- **BRIEF**: With the pictures omitted, please transcribe exactly the lines beginning at the one that contains "Given: Open app.c via its file icon" and ending with the last line of the records below.
+++ THE DATA
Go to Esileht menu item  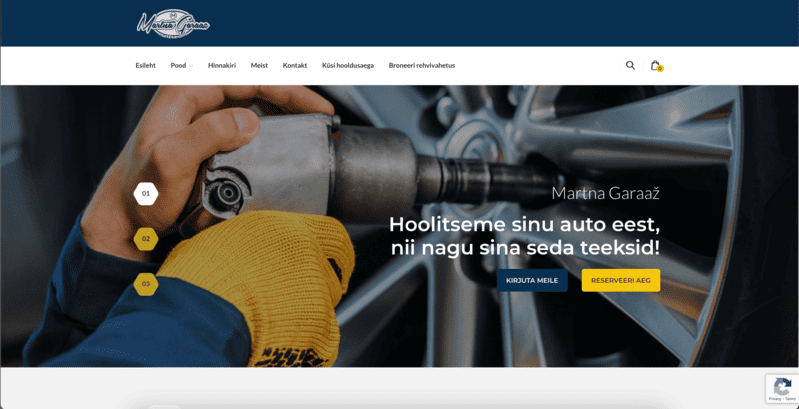pos(145,65)
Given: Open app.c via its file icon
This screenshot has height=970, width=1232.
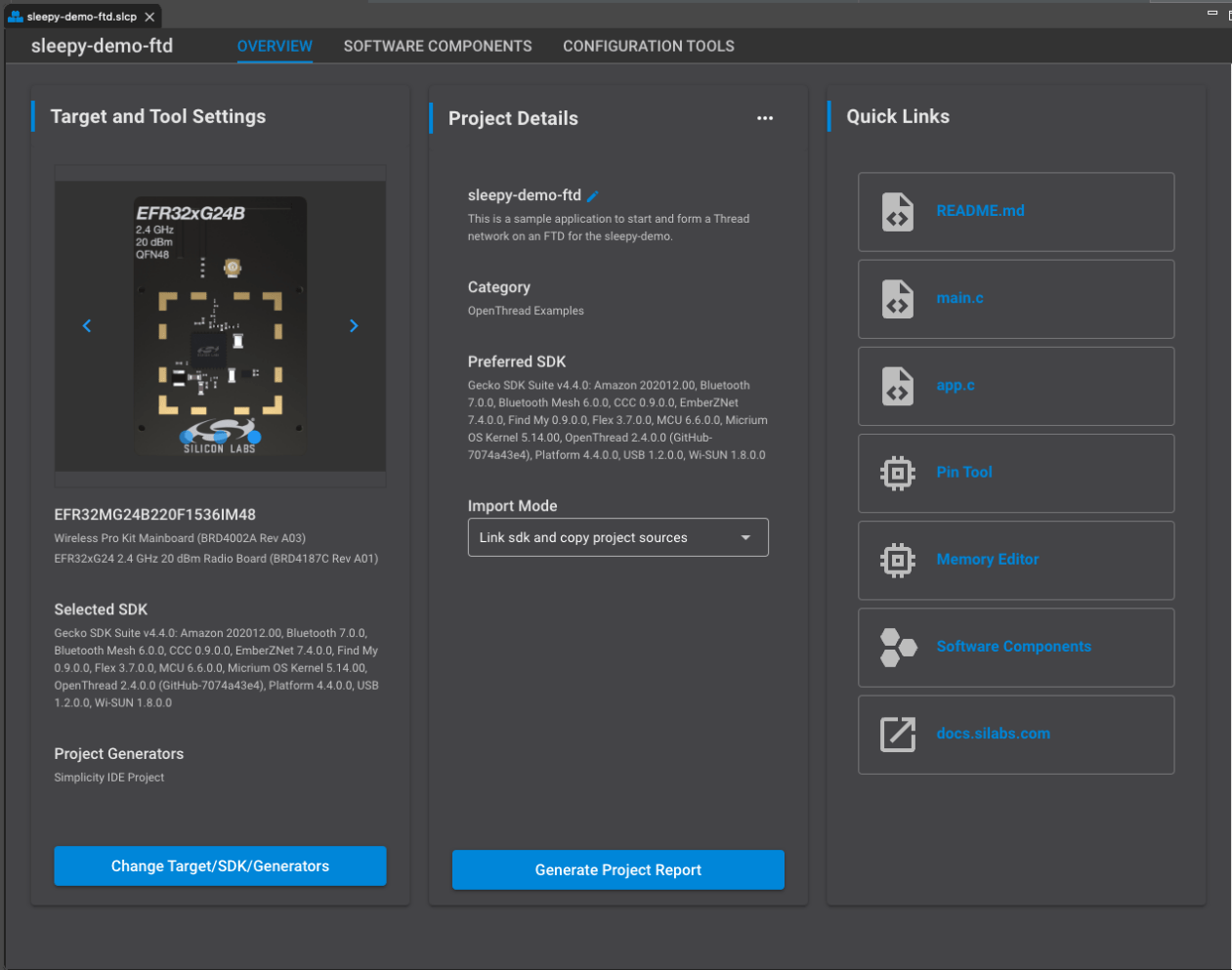Looking at the screenshot, I should (897, 386).
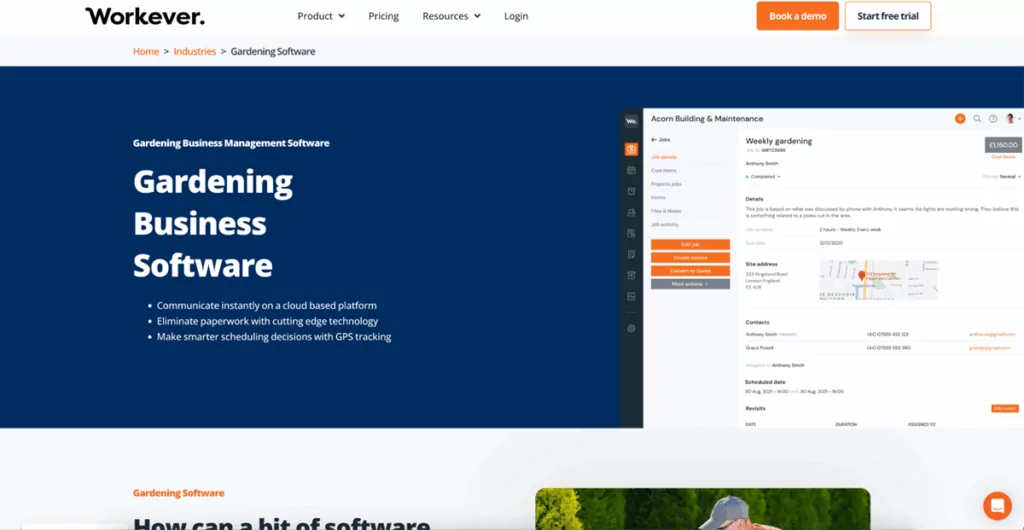Click the help question mark icon
This screenshot has height=530, width=1024.
pyautogui.click(x=993, y=119)
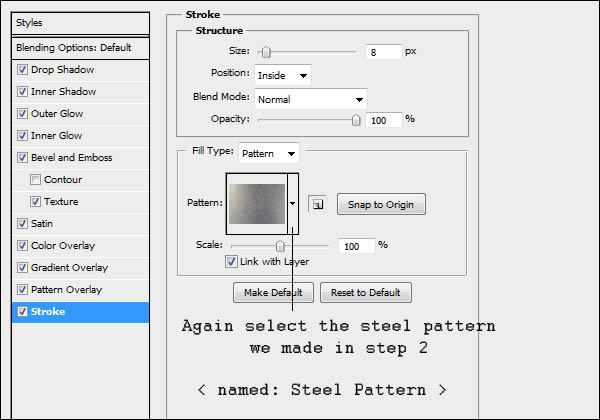This screenshot has height=420, width=600.
Task: Click the Scale percentage input field
Action: (356, 246)
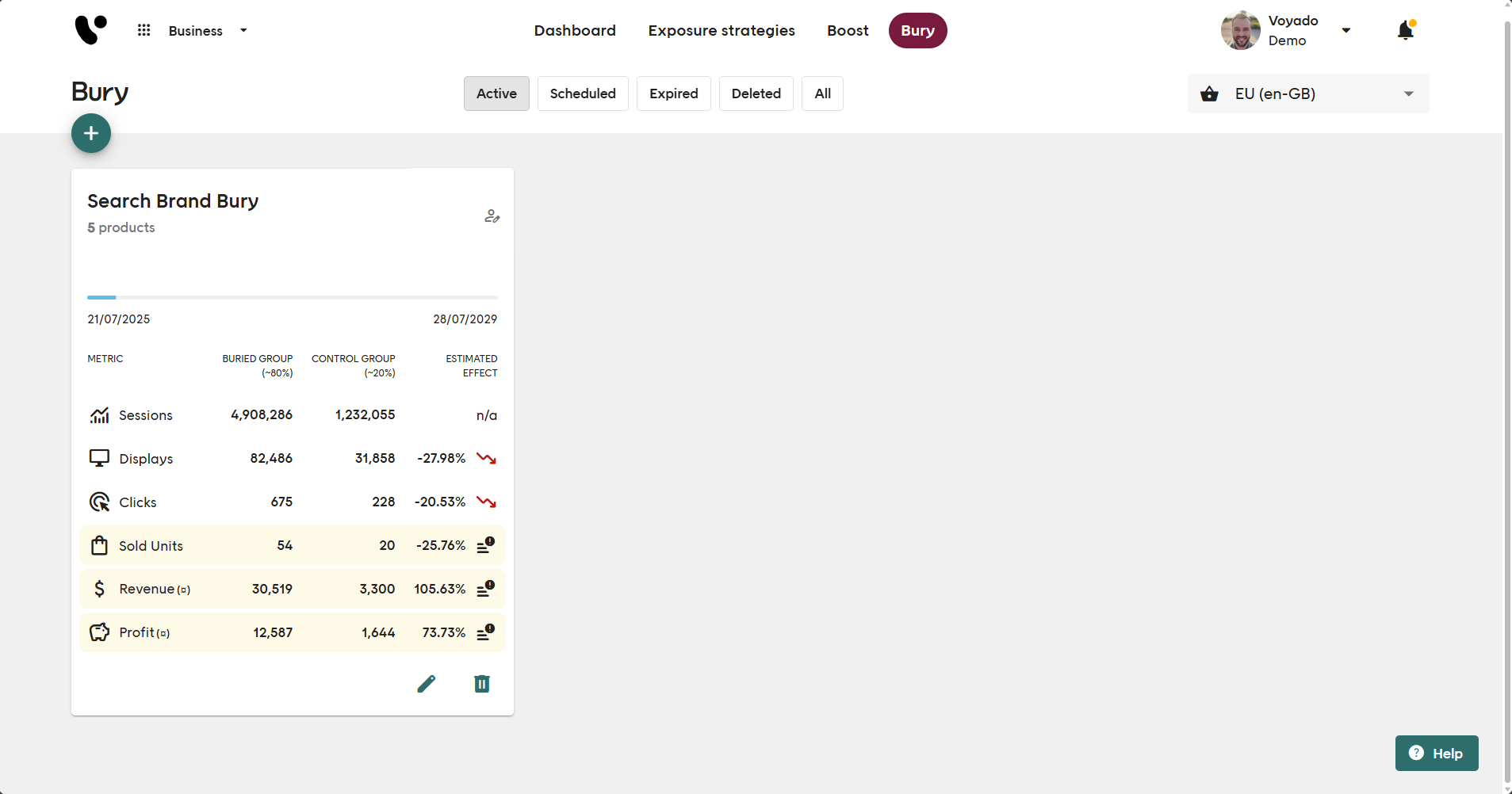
++++++
- **RESPONSE**:
Given: Open app.c via its file icon
This screenshot has height=970, width=1232.
Looking at the screenshot, I should (897, 386).
Click the help question mark icon
This screenshot has height=530, width=1024.
pyautogui.click(x=993, y=119)
This screenshot has height=420, width=600.
Task: Click the Scale percentage input field
Action: (356, 246)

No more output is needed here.